De la misma manera, gobiernos de todo el mundo cedieron al chantaje de los bancos y entregaron dinero de los contribuyentes para tapar los agujeros que las mismas entidades bancarias habían creado. De lo contrario, advertían, las consecuencias serían catastróficas para la economía mundial. Aún así, los directores financieros y altos ejecutivos mantuvieron sus primas millonarias con contratos blindados.
El corporativismo neoliberal que privatiza beneficios y socializa pérdidas se ampara en la premisa de que el objeto del mercado es sacar el máximo beneficio posible, cueste lo que cueste. Los funcionarios del Estado que operan bajo este paraguas muestran primero lealtad a los accionistas de sus empresas que a los ciudadanos a los que representan, lo que amenaza el juego democrático.

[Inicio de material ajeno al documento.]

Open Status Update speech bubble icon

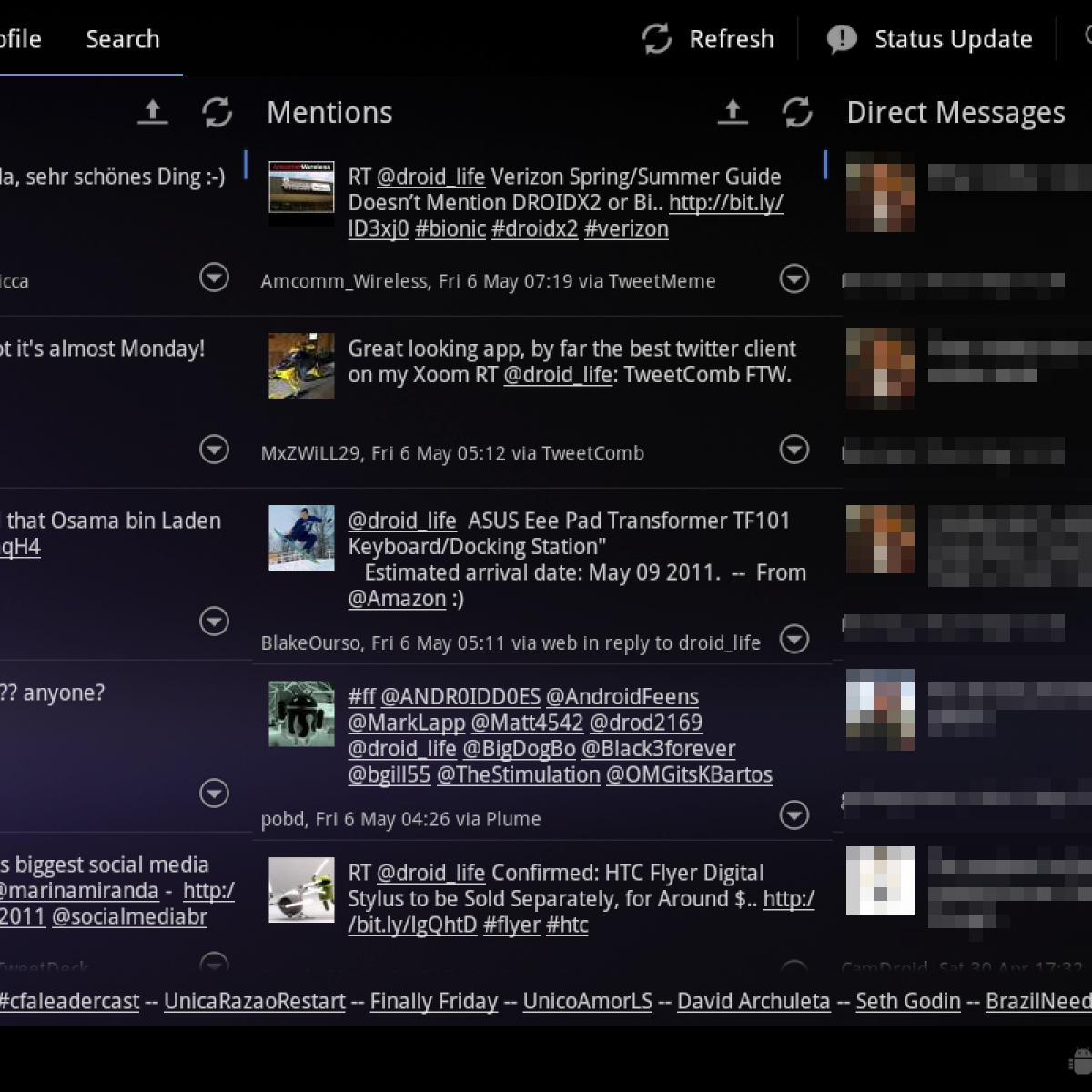[842, 39]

Lejos de poner los cimientos para una aristocracia – un gobierno de pocos, pero de los mejores -, la primacía del tener por encima del ser ha creado las condiciones para que proliferen oligarquías que se caracterizan por su desmesura, su falta de pudor y de ética. Para revertir la tendencia y construir verdaderas democracias desde la participación ciudadana, se tendrían que revisar y reforzar los ordenamientos jurídicos nacionales e internacionales en esta materia. Se trata de impedir la compaginación de cargos públicos con la participación activa en entidades privadas que puedan verse beneficiadas por información privilegiada o por presiones políticas (lobbying) a su favor.

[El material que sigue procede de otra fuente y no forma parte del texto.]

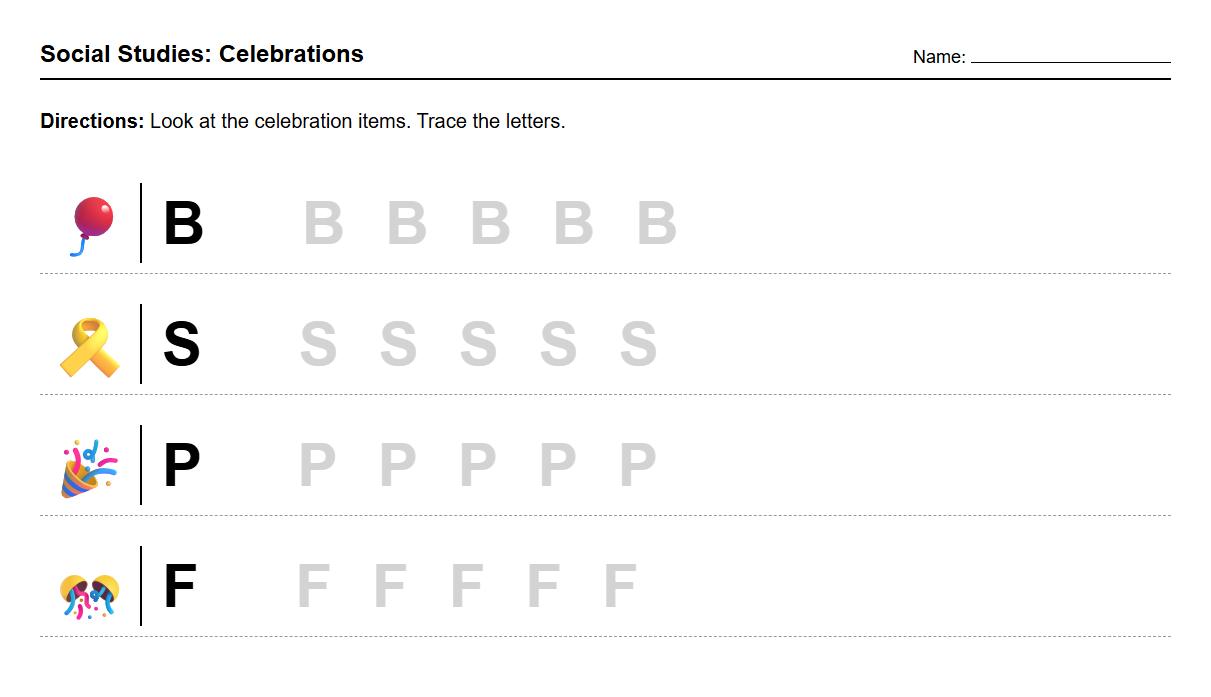Click the Name blank line field

click(1070, 56)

El absentismo en el Congreso en España para participar en negocios privados demuestra también la jerarquía de lealtades cuando deja de existir la línea que separa lo público de lo privado. Algunos políticos compaginan sus cargos públicos con puestos como consejeros delegados o como “asesores” externos de grandes empresas, a pesar de los sueldos que tienen como funcionarios, los gastos y dietas, además de otros incentivos. La ciudadanía tiene la responsabilidad de exigir cuentas, especialmente cuando tiene acceso a la información y a las imágenes del Congreso semi-vacío en los medios de comunicación.
Otra amenaza para la democracia participativa proviene de las “donaciones” para campañas políticas. En Estados Unidos se ha propuesto que las donaciones sean anónimas. Esa medida no resolvería el problema, pues hay maneras de hacer una donación “anónima” que le permita al candidato conocer su procedencia. Aún así, la propuesta ha encontrado una oposición frontal de grupos de presión vinculados con los sectores farmacéutico y armamentístico. Se ha propuesto limitar la suma de las donaciones, medida que también puede eludirse de distintas maneras. Quizá funcionaría una combinación de estas propuestas y el compromiso de basar el proceso democrático en el diálogo, el consenso y el debate más que en un concurso de fortunas entre los partidos.
“Hay algo que tienen los funcionarios públicos que no tiene el sector privado: el deber de lealtad al bien común, al interés colectivo en lugar del interés de unos pocos. Las compañías deben su lealtad a sus accionistas, no a su país”. David M. Walker, auditor general de Estados Unidos, hablaba así de la necesidad de que el Senado pusiera límites a las privatizaciones del sector público que caracterizaron a la época Bush.
Estos excesos y desviaciones han sido posibles por el olvido de la función primordial del Estado: el bien común y el bienestar de sus ciudadanos, no la seguridad a cualquier precio que venden quienes utilizan las desgracias para desviar el dinero de los contribuyentes desde su mano gubernamental hacia su mano corporativa.